1. Resisting arrest outside a Waffle House. Thus far, Waffle House has been glaringly absent from Bengals arrest details. This is shocking to me. Here in Nashville, it seems like Waffle House is mentioned in 75 percent of all arrests occurring after 3 in the morning. I've been to Cincinnati several times and there is no dearth of Waffle Houses in the community. So this is bound to happen soon.

Why would any Bengal want to disturb the peace of this place?
2. Trying to take a Taser on a team flight. I guarantee this is going to happen in athletics in the next year. Somehow the Bengals seem like the most likely violators.

Try taking THIS taser on a plane.
3. Laser pointers.
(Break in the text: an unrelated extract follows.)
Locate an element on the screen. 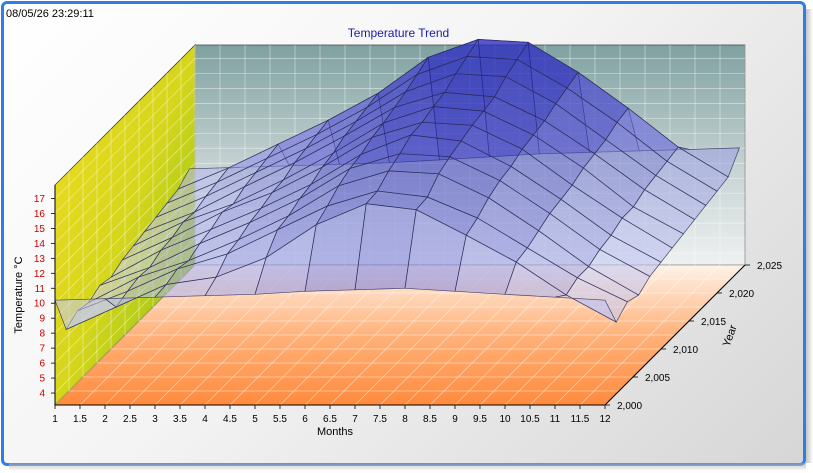  x-tick-label: 7 is located at coordinates (355, 420).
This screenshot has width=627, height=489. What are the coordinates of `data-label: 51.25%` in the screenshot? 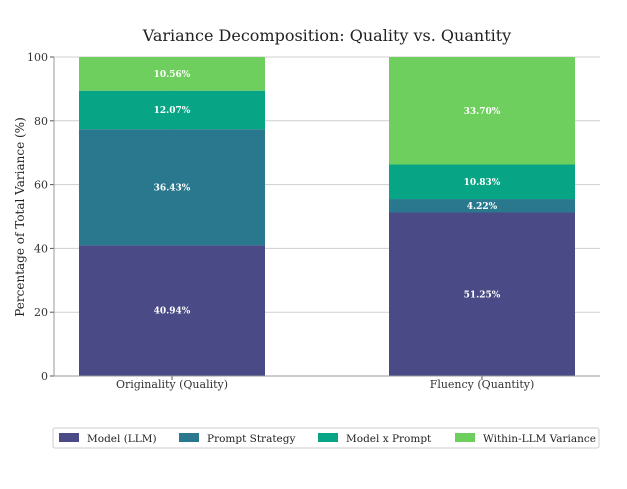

When I was in college, one kid in my dorm at GW had a high-tech laser pointer (he was really cool) and he used to shine it out his window at people on the street, so they would think they were about to be shot by someone with a high-tech scope. This was pretty entertaining to watch. Especially if you had a couple of beers. People would hit the ground, roll, dive, you name it. Everyone thought they were about to die. Well, the fun ended for that guy when the Secret Service paid a visit to his dorm room. Yeah, going to school three blocks from the White House can do that for you. It wasn't nearly as bad as the kid who got busted by the Secret Service for selling fake IDs to other college kids. This was the rough equivalent of getting arrested by the SWAT team for jaywalking.
4. DWB (Driving While a Bengal). Pretty soon Cincinnati cops will be able to satisfy probable cause requirements by writing "Plays for Bengals" on their warrant requests.

Awww, cute kitty!
5. Failure to pay for Tickle Me Elmo dolls. Even though my friend Amir has assured me that the TME market is not that intense, no one wants to wait in those lines in department stores. But most people do. Bengals players won't.

Sometimes, Clay, I just don't get you.
6. Speeding in Kentucky. There is no state I would least rather drive in than Kentucky, where stopping people for speeding seems to be the entire purpose of state law enforcement. It's uncanny how many cops there are whose entire job seems to be waiting for me to make my once-every-four-months drive through their state. This is actually the legitimate reason my wife and I are flying to Michigan for the holidays. Because it's cheaper than having to pay the speeding tickets that will inevitably ensue once I dare to floor it and hit 75 mph through the state. Bengals players will break 100, trust me.
7. Breaking something with a Wii controller. This has evidently become an epidemic. Several readers have sent me links to people destroying their property and the property of others. According to wiihaveaproblem.com, the current tally for the new Nintendo controller is 13 television sets, three ceiling fans, two laptops and one window. If I were a Bengal, this would happen to me: I'd be playing Madden just when an officer walked by on patrol and got slammed by my controller flying through the shattered window. Bang, booked for assault and battery. And no one would believe me as to how it happened.
8. Paintball guns: Back in the days before everyone was presumed to be armed and dangerous or a terrorist, we used to shoot each other with paintball guns all the time in public. Admittedly this was stupid, but as long as you wore a mask, it was pretty entertaining. I'm betting paintball guns are popular with the Bengals, and I'm also betting that somehow this breaks the law.

On this wall is every dork's biggest dream.
9. Child support delinquency: Judges are really cracking down on this, and somehow I think there are probably quite a few players with support checks to take care of.